Filed under: Graphs,Neo4j,Titan — Patrick Durusau @ 3:51 pm

imGraph: A distributed in-memory graph database by Salim Jouili.

From the post:

Eura Nova contribution

Having these challenges in mind, we introduce a new graph database system called imGraph. We have considered the random access requirement for large graphs as a key factor on deciding the type of storage. Then, we have designed a graph database where all data is stored in memory so the speed of random access is maximized. However, as large graphs can not be completely loaded in the RAM of a single machine, we designed imGraph as distributed graph database. That is, the vertices and the edges are partitioned into subsets, and each subset is located in the memory of one machine belonging to the involved machines (see the following figure). Furthermore, we implemented on imGraph a graph traversal engine that takes advantage of distributed parallel computing and fast in-memory random access to gain performance.

I haven’t verified the numbers but imGraph is reported to have beaten both Titan and Neo4j by x150 and x200, respectively on particular data sets.

Enough to justify reading the paper.

The test machines each had 7.5 GB of memory, which seems a little lite to me.

Particularly since the IBM Power 770 server can expand to hold 4 TB of memory.

Imagine the performance on five (5) machines where each has 4 TB of memory.

True, it would be more expensive but at some point, there is only so much performance you can squeeze out of a commodity box.

BTW, the paper: imGraph: A distributed in-memory graph database.

June 13, 2013

Loopy Lattices Redux

Filed under: Faunus,Graphs,Networks,Titan — Patrick Durusau @ 4:45 pm

Loopy Lattices Redux by Marko A. Rodriguez.

Comparison of Titan and Faunus counting the number of paths in a 20 x 20 lattice.

Interesting from a graph-theoretic perspective but since the count can be determined analytically, I am not sure of the utility of being about to count the paths?

In some ways this reminds me of Counting complex disordered states by efficient pattern matching: chromatic polynomials and Potts partition functions by Marc Timme, Frank van Bussel, Denny Fliegner and Sebastian Stolzenberg, New Journal of Physics 11 (2009) 023001.

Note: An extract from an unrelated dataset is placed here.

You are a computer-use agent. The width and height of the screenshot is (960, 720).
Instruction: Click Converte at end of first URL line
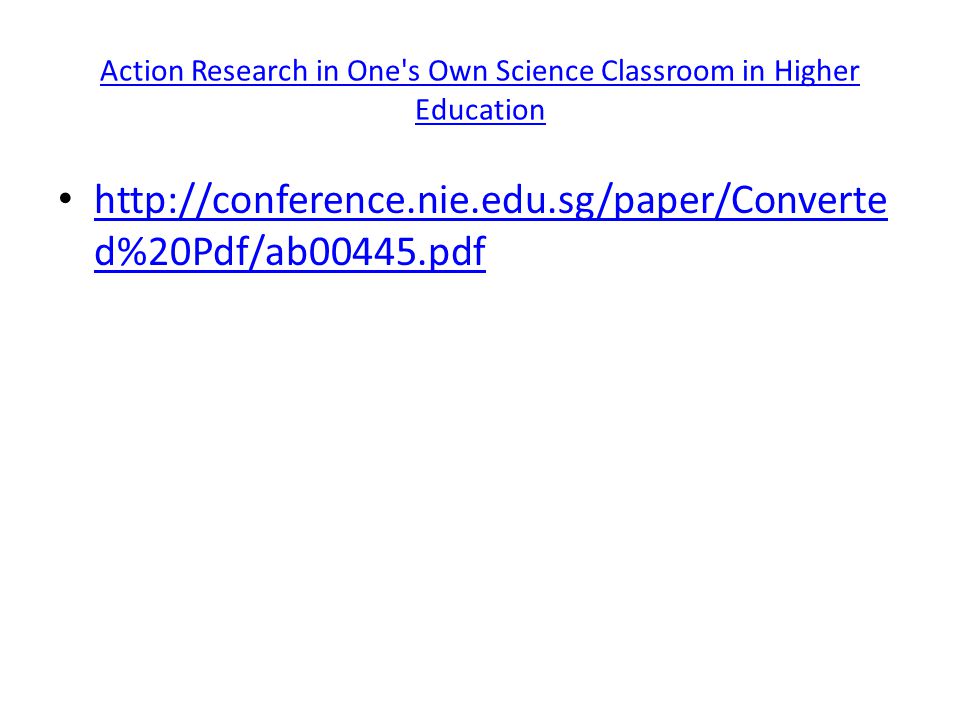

The question Timme and colleagues were investigating was the coloring of nodes in a graph which depended upon the coloring of other nodes. For a chess board sized graph, the calculation is estimated to take billions of years. The technique developed here takes less than seven (7) seconds for a chess board sized graph.

Traditionally, assigning a color to a vertex required knowledge of the entire graph. Here, instead of assigning a color, the color that should be assigned is represented by a formula stating the unknowns. Once all the nodes have such a formula:

The computation of the chromatic polynomial has been reduced to a process of alternating expansion of expressions and symbolically replacing terms in an appropriate order. In the language of computer science, these operations are represented as the expanding, matching and sorting of patterns, making the algorithm suitable for computer algebra programs optimized for pattern matching.

What isn’t clear is whether a similar technique could be applied to merging conditions where the merging state of a proxy depends upon, potentially, all other proxies.

May 14, 2013

HeadStart for Planet Earth [Titan]

Filed under: Education,Graphs,Networks,Titan — Patrick Durusau @ 8:45 am

Educating the Planet with Pearson by Marko A. Rodriguez.

From the post:

Pearson is striving to accomplish the ambitious goal of providing an education to anyone, anywhere on the planet. New data processing technologies and theories in education are moving much of the learning experience into the digital space — into massive open online courses (MOOCs). Two years ago Pearson contacted Aurelius about applying graph theory and network science to this burgeoning space. A prototype proved promising in that it added novel, automated intelligence to the online education experience. However, at the time, there did not exist scalable, open-source graph database technology in the market. It was then that Titan was forged in order to meet the requirement of representing all universities, students, their resources, courses, etc. within a single, unified graph. Moreover, beyond representation, the graph needed to be able to support sub-second, complex graph traversals (i.e. queries) while sustaining at least 1 billion transactions a day. Pearson asked Aurelius a simple question: “Can Titan be used to educate the planet?” This post is Aurelius’ answer.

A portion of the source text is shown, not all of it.